“Vê, a noite cobre a terra e a escuridão, os
povos, mas sobre ti levanta-se o Senhor, e sua glória te ilumina” (Is 60, 2).
Neste domingo, 5 de janeiro, a
Igreja católica celebra a Solenidade da Epifania do Senhor. Meditando o texto
evangélico desta Solenidade (cf. Mt 2,1-12), queremos partilhar algumas
provocações sobre a manifestação (epifania) do Senhor.
O texto fala que Jesus nasceu em
Belém, “a menor entre as cidades de Judá”,
como disse o profeta. Isto significa que o Pai enviou o seu Filho ao mundo,
fazendo-o nascer na periferia do império romano. Jesus não nasceu em uma cidade
grande e de prestígio, mas num lugar pequeno, sem importância, no meio dos
pobres.
O evangelista continua dizendo que
Jesus nasceu no tempo do rei Herodes. Este rei não era uma boa pessoa. Contam
que era sanguinário, mandante de muitos assassinatos. Jesus nasceu na era
imperial, em um contexto político marcado pela opressão. A Escritura fala que
Jesus foi enviado “quando veio a
plenitude dos tempos” (Gl 4, 4). Era o tempo previsto no projeto de Deus
para a realização da promessa.
O texto começa a ficar
desconcertante quando fala de magos que vieram do oriente para Jerusalém. Eles procuravam
o rei dos judeus, e queriam adorá-lo. Quando soube disso, o rei Herodes ficou
perturbado. O rei não sabia do nascimento de outro rei, e se interessou em
saber quem era. Imediatamente, reuniu-se com sacerdotes e escribas para saber “onde havia de nascer o Cristo” (Mt 2,
3-4). O rei também se reuniu com os magos, pedindo-lhes que o informassem a
respeito do menino, pois tinha interesse em adorá-lo. Considerando a
personalidade de Herodes, este interesse era falso.

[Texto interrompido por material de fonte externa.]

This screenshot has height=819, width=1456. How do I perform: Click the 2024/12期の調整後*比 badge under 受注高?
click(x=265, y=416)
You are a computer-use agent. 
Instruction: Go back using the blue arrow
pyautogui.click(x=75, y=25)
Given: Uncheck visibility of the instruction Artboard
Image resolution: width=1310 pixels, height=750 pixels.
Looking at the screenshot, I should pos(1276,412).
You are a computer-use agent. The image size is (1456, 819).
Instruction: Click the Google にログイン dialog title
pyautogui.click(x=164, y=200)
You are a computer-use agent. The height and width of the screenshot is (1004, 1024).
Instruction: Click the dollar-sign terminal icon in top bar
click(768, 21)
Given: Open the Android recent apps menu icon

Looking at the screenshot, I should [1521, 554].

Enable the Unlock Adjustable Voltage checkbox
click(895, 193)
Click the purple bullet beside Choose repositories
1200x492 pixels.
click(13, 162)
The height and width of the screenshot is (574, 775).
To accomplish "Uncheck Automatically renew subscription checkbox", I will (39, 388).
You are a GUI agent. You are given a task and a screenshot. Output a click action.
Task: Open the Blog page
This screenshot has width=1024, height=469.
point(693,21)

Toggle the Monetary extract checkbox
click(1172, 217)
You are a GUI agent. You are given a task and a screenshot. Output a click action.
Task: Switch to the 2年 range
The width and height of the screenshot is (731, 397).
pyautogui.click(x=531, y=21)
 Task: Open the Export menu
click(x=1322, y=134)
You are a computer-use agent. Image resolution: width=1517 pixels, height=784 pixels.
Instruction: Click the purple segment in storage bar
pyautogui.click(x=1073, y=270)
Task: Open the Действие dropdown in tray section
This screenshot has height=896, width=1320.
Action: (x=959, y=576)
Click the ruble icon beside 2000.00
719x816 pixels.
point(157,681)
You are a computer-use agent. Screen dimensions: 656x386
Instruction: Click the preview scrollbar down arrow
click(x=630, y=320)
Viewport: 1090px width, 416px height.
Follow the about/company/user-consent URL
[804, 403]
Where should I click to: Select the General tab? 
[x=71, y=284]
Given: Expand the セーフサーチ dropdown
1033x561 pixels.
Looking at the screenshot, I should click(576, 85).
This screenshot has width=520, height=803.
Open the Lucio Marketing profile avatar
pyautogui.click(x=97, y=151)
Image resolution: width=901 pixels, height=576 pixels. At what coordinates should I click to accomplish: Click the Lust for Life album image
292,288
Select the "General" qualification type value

A narrativa é marcada por símbolos,
e a estrela que guiava os magos era um deles. Esta estrela os guiou até o lugar
onde estava Jesus, com Maria, sua mãe. Outra simbologia interessante é
representada pelos presentes trazidos por eles para o menino Jesus: ouro,
incenso e mirra. Em torno destes símbolos, a tradição criou significados
interessantes: ouro, simbolizando a realeza; incenso, a divindade; e mirra, a
humanidade de Jesus. A tradição diz que eram três reis orientais, mas o texto
não confirma isso.
Esses magos apontam para a
universalidade da salvação oferecida por Deus, em Cristo Jesus, à humanidade. Eles
não eram judeus. Jesus não trouxe a salvação para um povo específico, mas para
toda a humanidade. Ele próprio é a salvação. Seu nome significa Deus salva. Jesus é a manifestação de
Deus no mundo. Ele é o Cristo, o Ungido do Pai, o Messias prometido, que “veio para o que era seu, mas os seus não o
receberam” (Jo 1, 11).
Também hoje, Jesus continua sendo
rejeitado por muitos. Há os que não compreendem a sua mensagem; há os que
compreendem, mas não aceitam; há também os que não querem compreendê-la. Os Herodes
de hoje, que oprimem os povos, continuam se comportando da mesma forma,
procurando matar Jesus. Fazem isso quando exploram e matam os empobrecidos. Sugam
e derramam o sangue dos fracos, e marginalizam milhões ao redor do mundo. Lucram
com a desgraça e a morte dos mais fracos.
Mas o projeto de Deus, que resulta
na salvação gratuita e universal, oferecida a todos os povos, na diversidade
das línguas e culturas, permanece atuante. A força de Deus é infinitamente superior
ao mal presente no mundo. Deus convida a todos à comunhão em um só corpo, “participantes
da promessa em Cristo Jesus pelo Evangelho” (Ef 3, 6). A manifestação
divina se dirige a todos, especialmente aos empobrecidos, aos órfãos, viúvas e
estrangeiros de hoje.
Em um mundo envolto em trevas, o
anúncio da manifestação de Deus aparece como luz que irradia e ilumina a todos.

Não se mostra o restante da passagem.